2. No company out of about 700,000 will repay a single euro of the 8.3 billion euro loan. As we move towards the elections, this scenario will receive more and more support from the Maximos Palace. Although businesses still have access to the banking system from the more than 40 billion euros allocated by the government to help the economy, they will still be wasted on paying taxes and insurance premiums but mainly on tackling energy crisis. What the government seems to be ignoring or otherwise taking too long to take into account is that the problem of the energy crisis is not limited to supermarkets and bills. The problem must be tackled holistically by reaching the beginning of the chain and the raw materials produced.

3. The third scenario envisages both the reduction of the amounts to be reimbursed and the postponement of the repayment start time of the repayable advance.

In addition to the possibility of providing the framework for zero repayment, it enables the government to proceed with new repayable advances in 2022, something that does not seem to be discussed by the government with a high-ranking executive to answer a relevant question that it is a theoretical discussion pointing out that decisions are made based on the needs presented.

In particular, as is the case with the Sixth Amendment to the Provisional Framework, “Member States may consider modifying existing aid measures adopted by the Commission under the Provisional Framework in order to extend their period of application until 30 June 2022. make it possible to restructure or convert certain instruments by 30 June 2023, introduce new measures to support investments towards sustainable recovery by 31 December 2022 or new measures to support solvency by 31 December 2023.

Member States may also consider increasing the budget of existing measures adopted in the light of Section 3.12 or introducing other amendments to align these measures with the provisional framework as amended by this Communication. This may also include a specific adaptation of new or existing aid schemes in sectors particularly affected by the crisis in specific Member States within the limits of the amended framework. ”

What is valid today

The amount that will be repaid from all 7 cycles of state loans is estimated at about 3 billion euros, while there is a case for the discount to reach 78.75% (in the case of a lump sum payment) of the loan they received under conditions. Particularly:

– A quarter (25%) is returned if they have a drop in gross income in 2020 compared to 2019 over 70% and record losses before taxes.

– One third (33.3%) is returned if they have a drop in gross income in 2020 compared to 2019 between 30% and 70% and record losses before taxes.

– For other companies 50% is refunded.

– For new companies that have started operations after January 1, 2019 or had zero gross income in 2019:

– The fourth (25%) is returned if they have a drop in gross income in 2020 compared to 2019 (if they had recorded positive gross income in 2019) over 30% and record losses before taxes.

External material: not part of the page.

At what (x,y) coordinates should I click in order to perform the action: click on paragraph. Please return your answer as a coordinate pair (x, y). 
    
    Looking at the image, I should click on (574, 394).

– For other companies one third is returned (33.3%).

1. Businesses that have a turnover drop of more than 70% and record losses before taxes will have to repay 25% of the government loan. However, if they pay in a lump sum, they will repay 21.25% of the loan. For example, in case someone received 200,000, he will return 50,000 euros. In case he pays a lump sum, he will return 42,500 euros. That is, it will repay 21.25% of the state loan. This means that the non-refundable is 78.75% Of course, it has the ability to return the 50,000 euros in 60 installments

2. Businesses with a turnover drop of 30% to 70% and a drop in gross revenue in 2020 to 2019, will repay 33% of the government loan. In case a company received 100,000 euros, it will repay 33,000 euros, while if it repays the one-time loan, the amount is limited to 28,050. That is, the non-refundable amount increases to 71.95%.

3. All other companies for all seven rounds will repay 50% of the government loan. In case a company received 50,000 it will return 25,000 euros. If he pays in one installment, he will give 21,250 euros to the Greek state. That is, the non-refundable amount increases to 57.5%.